== Exercise prompt ==
An exact copy of all entries is the expected answer.

== Stored records ==
>>>>>

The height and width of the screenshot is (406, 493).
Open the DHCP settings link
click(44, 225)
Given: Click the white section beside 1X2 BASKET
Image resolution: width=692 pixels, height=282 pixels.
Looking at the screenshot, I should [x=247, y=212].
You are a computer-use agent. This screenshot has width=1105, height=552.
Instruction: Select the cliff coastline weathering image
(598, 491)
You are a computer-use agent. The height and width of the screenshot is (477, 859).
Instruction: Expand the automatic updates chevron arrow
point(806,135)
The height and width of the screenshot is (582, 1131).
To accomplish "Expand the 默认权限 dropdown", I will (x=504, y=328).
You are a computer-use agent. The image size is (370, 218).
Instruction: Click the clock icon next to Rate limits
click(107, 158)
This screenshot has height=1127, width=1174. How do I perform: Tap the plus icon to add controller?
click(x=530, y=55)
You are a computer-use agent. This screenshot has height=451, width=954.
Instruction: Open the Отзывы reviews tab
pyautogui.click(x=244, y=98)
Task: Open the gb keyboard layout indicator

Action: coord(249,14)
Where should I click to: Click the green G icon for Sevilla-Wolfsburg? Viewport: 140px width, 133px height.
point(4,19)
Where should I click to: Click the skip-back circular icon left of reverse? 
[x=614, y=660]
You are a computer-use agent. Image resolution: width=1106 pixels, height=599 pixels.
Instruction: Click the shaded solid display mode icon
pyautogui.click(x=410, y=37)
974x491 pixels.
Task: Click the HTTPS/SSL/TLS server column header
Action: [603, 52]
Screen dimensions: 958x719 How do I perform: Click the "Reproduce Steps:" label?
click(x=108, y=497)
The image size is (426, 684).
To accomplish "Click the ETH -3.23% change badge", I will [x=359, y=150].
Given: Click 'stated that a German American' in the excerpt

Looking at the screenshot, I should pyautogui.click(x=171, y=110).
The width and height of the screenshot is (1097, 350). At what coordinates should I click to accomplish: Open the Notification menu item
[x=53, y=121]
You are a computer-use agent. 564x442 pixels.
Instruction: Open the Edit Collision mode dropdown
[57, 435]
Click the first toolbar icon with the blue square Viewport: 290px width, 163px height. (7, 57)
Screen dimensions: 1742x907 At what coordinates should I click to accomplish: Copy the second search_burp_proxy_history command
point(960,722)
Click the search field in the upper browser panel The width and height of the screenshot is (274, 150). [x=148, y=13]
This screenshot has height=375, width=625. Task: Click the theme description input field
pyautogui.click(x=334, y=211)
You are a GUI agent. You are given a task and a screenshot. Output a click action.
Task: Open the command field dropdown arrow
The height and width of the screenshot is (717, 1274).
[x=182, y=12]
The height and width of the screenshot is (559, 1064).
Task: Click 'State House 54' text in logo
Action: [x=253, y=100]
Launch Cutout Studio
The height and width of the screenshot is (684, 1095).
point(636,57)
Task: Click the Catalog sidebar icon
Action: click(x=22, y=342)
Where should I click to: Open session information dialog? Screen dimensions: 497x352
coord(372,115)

<<<<<

== Written answer ==
The height and width of the screenshot is (406, 493).
Open the DHCP settings link
click(44, 225)
Given: Click the white section beside 1X2 BASKET
Image resolution: width=692 pixels, height=282 pixels.
Looking at the screenshot, I should [x=247, y=212].
You are a computer-use agent. This screenshot has width=1105, height=552.
Instruction: Select the cliff coastline weathering image
(598, 491)
You are a computer-use agent. The height and width of the screenshot is (477, 859).
Instruction: Expand the automatic updates chevron arrow
point(806,135)
The height and width of the screenshot is (582, 1131).
To accomplish "Expand the 默认权限 dropdown", I will (x=504, y=328).
You are a computer-use agent. The image size is (370, 218).
Instruction: Click the clock icon next to Rate limits
click(107, 158)
This screenshot has height=1127, width=1174. How do I perform: Tap the plus icon to add controller?
click(x=530, y=55)
You are a computer-use agent. This screenshot has height=451, width=954.
Instruction: Open the Отзывы reviews tab
pyautogui.click(x=244, y=98)
Task: Open the gb keyboard layout indicator

Action: coord(249,14)
Where should I click to: Click the green G icon for Sevilla-Wolfsburg? Viewport: 140px width, 133px height.
point(4,19)
Where should I click to: Click the skip-back circular icon left of reverse? 
[x=614, y=660]
You are a computer-use agent. Image resolution: width=1106 pixels, height=599 pixels.
Instruction: Click the shaded solid display mode icon
pyautogui.click(x=410, y=37)
974x491 pixels.
Task: Click the HTTPS/SSL/TLS server column header
Action: [603, 52]
Screen dimensions: 958x719 How do I perform: Click the "Reproduce Steps:" label?
click(x=108, y=497)
The image size is (426, 684).
To accomplish "Click the ETH -3.23% change badge", I will [x=359, y=150].
Given: Click 'stated that a German American' in the excerpt

Looking at the screenshot, I should pyautogui.click(x=171, y=110).
The width and height of the screenshot is (1097, 350). At what coordinates should I click to accomplish: Open the Notification menu item
[x=53, y=121]
You are a computer-use agent. 564x442 pixels.
Instruction: Open the Edit Collision mode dropdown
[57, 435]
Click the first toolbar icon with the blue square Viewport: 290px width, 163px height. (7, 57)
Screen dimensions: 1742x907 At what coordinates should I click to accomplish: Copy the second search_burp_proxy_history command
point(960,722)
Click the search field in the upper browser panel The width and height of the screenshot is (274, 150). [x=148, y=13]
This screenshot has height=375, width=625. Task: Click the theme description input field
pyautogui.click(x=334, y=211)
You are a GUI agent. You are given a task and a screenshot. Output a click action.
Task: Open the command field dropdown arrow
The height and width of the screenshot is (717, 1274).
[x=182, y=12]
The height and width of the screenshot is (559, 1064).
Task: Click 'State House 54' text in logo
Action: [x=253, y=100]
Launch Cutout Studio
The height and width of the screenshot is (684, 1095).
point(636,57)
Task: Click the Catalog sidebar icon
Action: click(x=22, y=342)
Where should I click to: Open session information dialog? Screen dimensions: 497x352
coord(372,115)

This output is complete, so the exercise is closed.